In Cracking the Code, new music superstars ACME and Third Coast Percussion present two major works by leading American composer David T. Little: companion pieces that explore the tension between the individual, secrecy, and state violence.

Haunt of Last Nightfall, a visceral “ghost play in two acts” for percussion quartet and electronics, examines America’s role in the 1981 massacre at El Mozote, El Salvador. AGENCY, for string quartet and electronics, questions individual autonomy, whether we are subject to unknown and powerful social and political forces. When paired together, The New York Times described the music as “forthright, visceral, bloody, with the intimacy and polish of a classical chamber ensemble but bulging with the loud, reverberant sweatiness of rock.”

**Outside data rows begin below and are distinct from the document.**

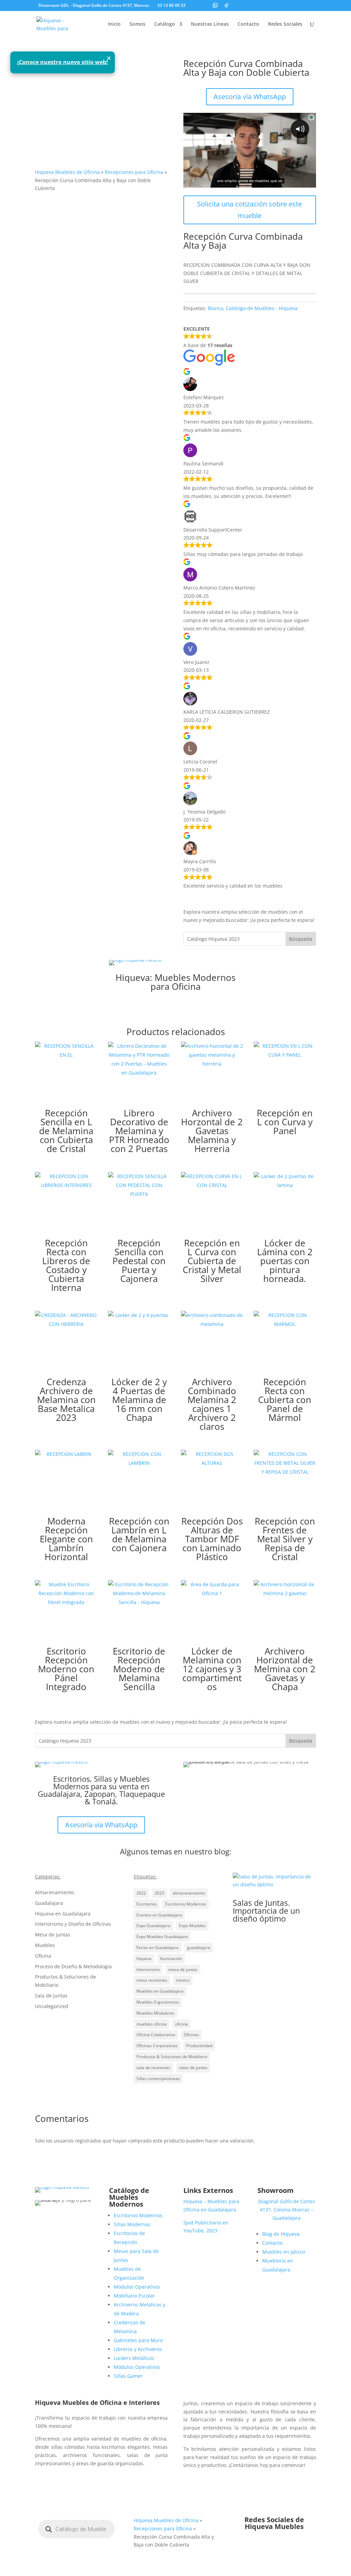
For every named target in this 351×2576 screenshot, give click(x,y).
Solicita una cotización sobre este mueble (249, 209)
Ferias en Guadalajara (157, 1947)
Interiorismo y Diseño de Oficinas (73, 1924)
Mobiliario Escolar (134, 2295)
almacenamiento (189, 1893)
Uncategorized (51, 2006)
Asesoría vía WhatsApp (250, 96)
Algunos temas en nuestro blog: (175, 1851)
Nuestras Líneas (210, 24)
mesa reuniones (151, 1980)
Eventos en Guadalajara (159, 1915)
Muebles (45, 1945)
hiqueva (144, 1958)
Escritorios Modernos (185, 1904)
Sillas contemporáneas (158, 2078)
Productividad (199, 2046)
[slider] (243, 182)
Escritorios (146, 1904)
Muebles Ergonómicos (157, 2002)
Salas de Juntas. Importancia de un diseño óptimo (266, 1910)
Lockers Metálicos (134, 2358)
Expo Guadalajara (153, 1925)
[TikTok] (226, 5)
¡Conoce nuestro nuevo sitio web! (62, 62)
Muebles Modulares (155, 2013)
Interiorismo (148, 1969)
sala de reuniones (153, 2067)
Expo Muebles (192, 1925)
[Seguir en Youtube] (287, 2546)
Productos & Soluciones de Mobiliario (171, 2056)
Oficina (43, 1955)
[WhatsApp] (215, 5)
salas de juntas (193, 2067)
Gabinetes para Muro (138, 2340)
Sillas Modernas (132, 2224)
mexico (183, 1980)
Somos (137, 24)
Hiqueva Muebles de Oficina (67, 172)
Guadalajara (49, 1903)
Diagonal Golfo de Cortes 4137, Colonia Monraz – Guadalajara (286, 2209)
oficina (181, 2024)
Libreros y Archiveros (138, 2349)
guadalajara (198, 1947)
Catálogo (164, 24)
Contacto (248, 24)
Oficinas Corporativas (157, 2046)
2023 (159, 1893)
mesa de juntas (182, 1969)
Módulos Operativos (137, 2286)
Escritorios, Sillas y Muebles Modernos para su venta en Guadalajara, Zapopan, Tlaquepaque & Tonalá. (101, 1789)
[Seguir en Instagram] (274, 2546)
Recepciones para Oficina (134, 172)
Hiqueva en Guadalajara (62, 1913)
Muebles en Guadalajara (159, 1991)
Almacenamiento (54, 1892)
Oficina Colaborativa (155, 2035)
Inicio (114, 24)
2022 (141, 1893)
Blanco (215, 308)
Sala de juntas (51, 1995)
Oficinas (191, 2035)
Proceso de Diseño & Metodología (73, 1966)
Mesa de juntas (52, 1934)
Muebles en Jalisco (283, 2251)
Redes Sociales (285, 24)
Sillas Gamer (128, 2376)
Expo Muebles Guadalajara (162, 1936)
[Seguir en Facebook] (260, 2546)
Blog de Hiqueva (281, 2234)
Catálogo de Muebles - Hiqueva (262, 308)
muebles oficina (151, 2024)
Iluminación (171, 1958)
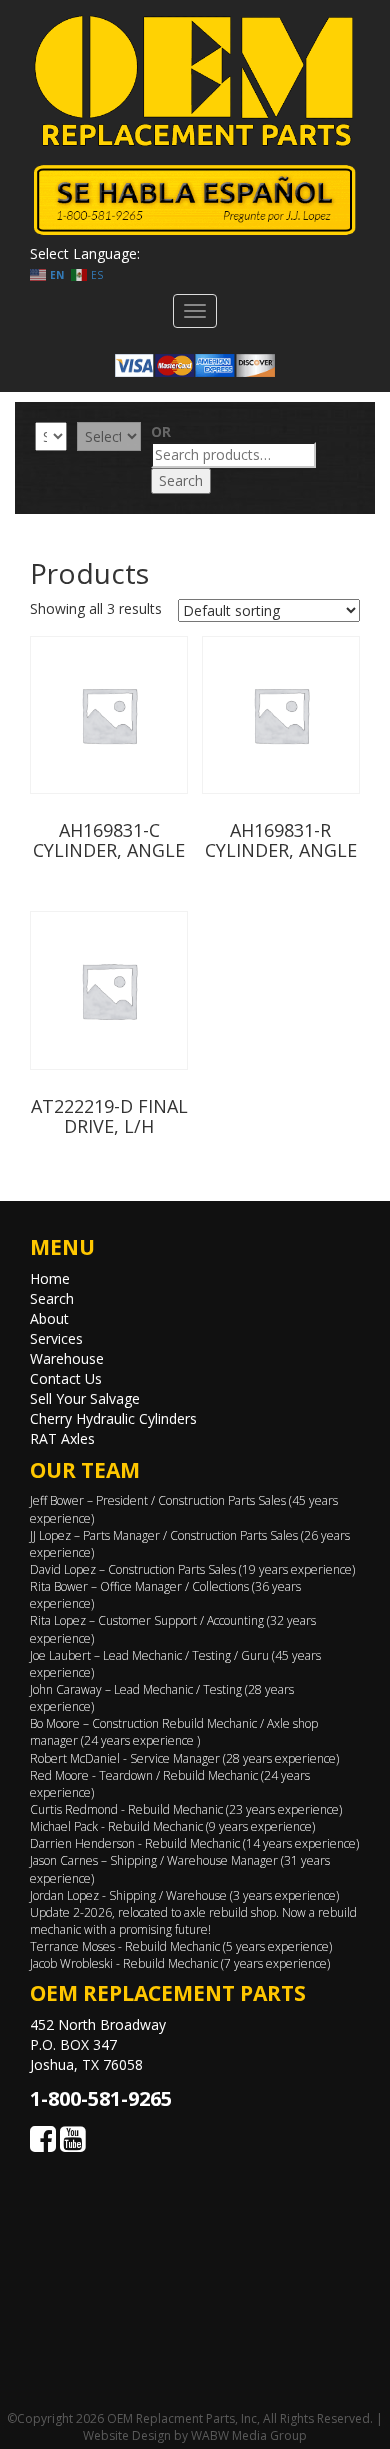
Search (181, 480)
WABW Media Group (249, 2435)
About (49, 1318)
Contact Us (66, 1378)
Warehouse (67, 1358)
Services (56, 1338)
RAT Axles (62, 1438)
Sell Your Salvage (85, 1398)
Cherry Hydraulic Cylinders (113, 1418)
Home (50, 1278)
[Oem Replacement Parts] (195, 81)
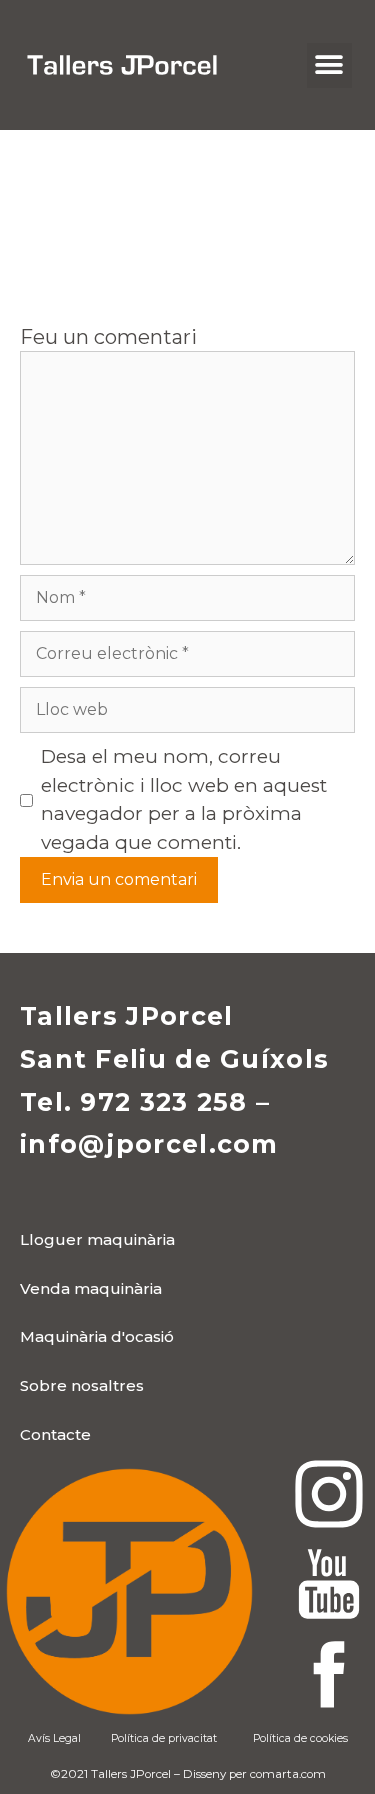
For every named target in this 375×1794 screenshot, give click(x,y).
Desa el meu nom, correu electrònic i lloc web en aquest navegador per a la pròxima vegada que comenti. (184, 799)
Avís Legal (54, 1738)
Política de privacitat (164, 1738)
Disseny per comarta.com (254, 1774)
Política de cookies (300, 1738)
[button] (329, 65)
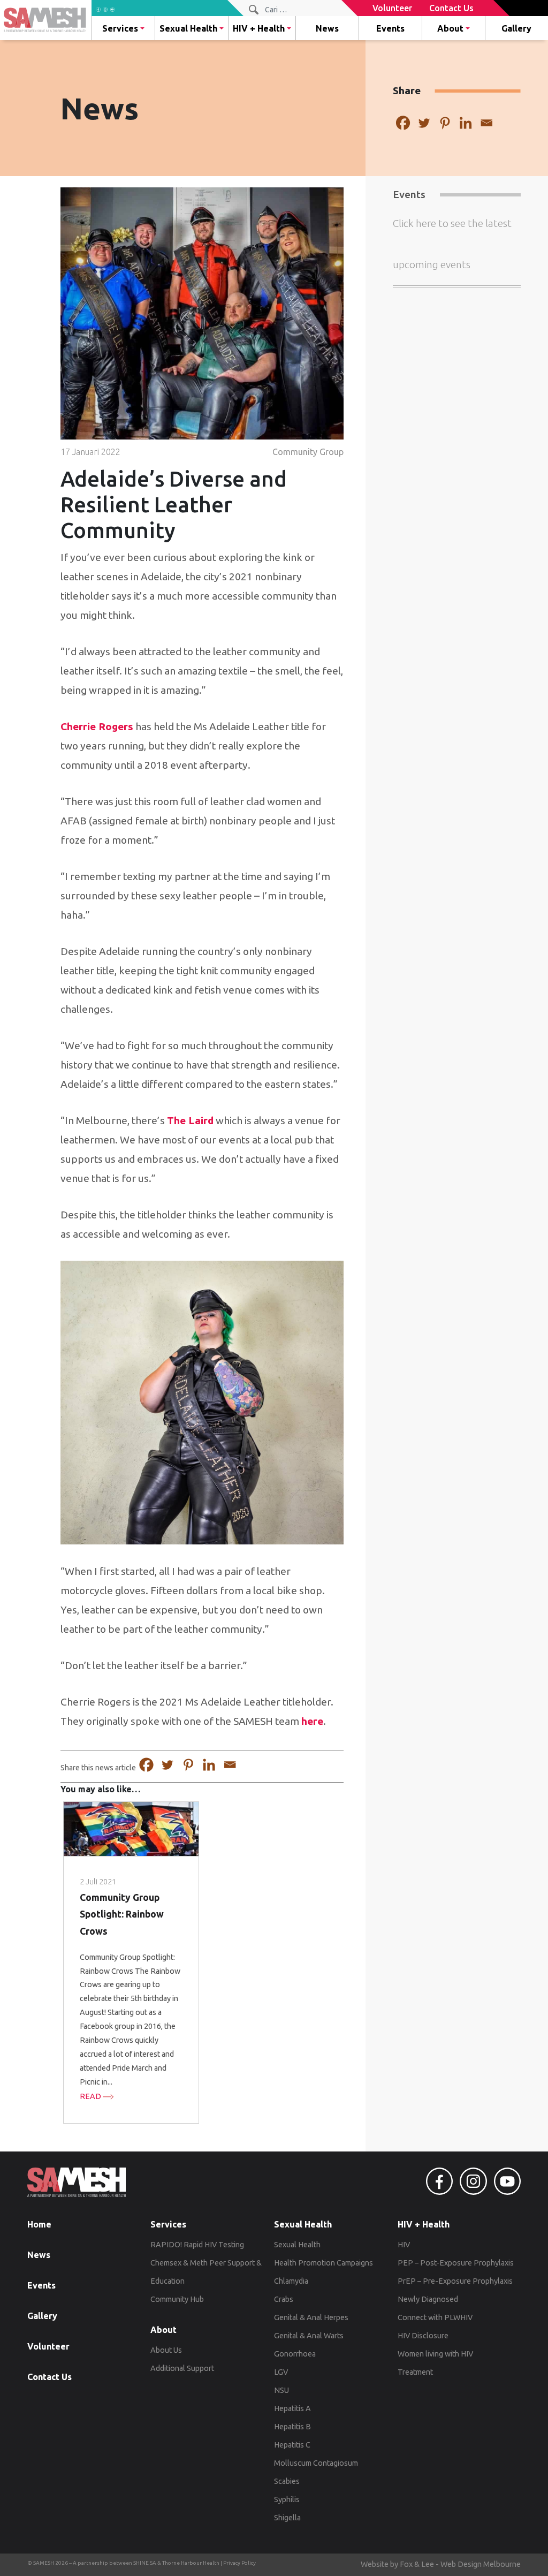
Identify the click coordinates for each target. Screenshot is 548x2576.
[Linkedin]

Currently available for booking through jensenartists.com

Newspeak

Newspeak performs David T Little's Sweet Light Crude

Newspeak is an eight member amplified ensemble originally organized by David T. Little in 2001 in Ann Arbor, then reformed in New York in 2004 with Clarinetist Eileen Mack. Named after the though-limiting language in George Orwell’s 1984, Newspeak explores the grey area where art and politics mix. Through their programming, performances, and commissions, Newspeak seeks to reconsider, redefine, and ultimately reclaim the notion of socially engaged music and its place in contemporary society. Embedding elements of a rock band into a classical new music ensemble, Newspeak confronts the boundaries between the classical and the rock traditions.

New Music Bake Sale

New Music Bake Sale was an annual event co-sponsored by Newspeak, designed to bring together the remarkably diverse New York new music community. It provided both a structure in which each participating group could increase knowledge about their activities, and an opportunity to raise funds through the sale of merchandise and goods, and through an silent auction, on-going throughout the evening. The New Music Bake Sale recognized that there is a lot more new music in the city than an individual could ever possibly take in. In this it brought the new music to the audience–and thus brought a new audience to the music–in the spirit of community-building and camaraderie. Little was a co-founder of the event, served as project manager from 2008-2010, and served as part of the organizing committee through 2015.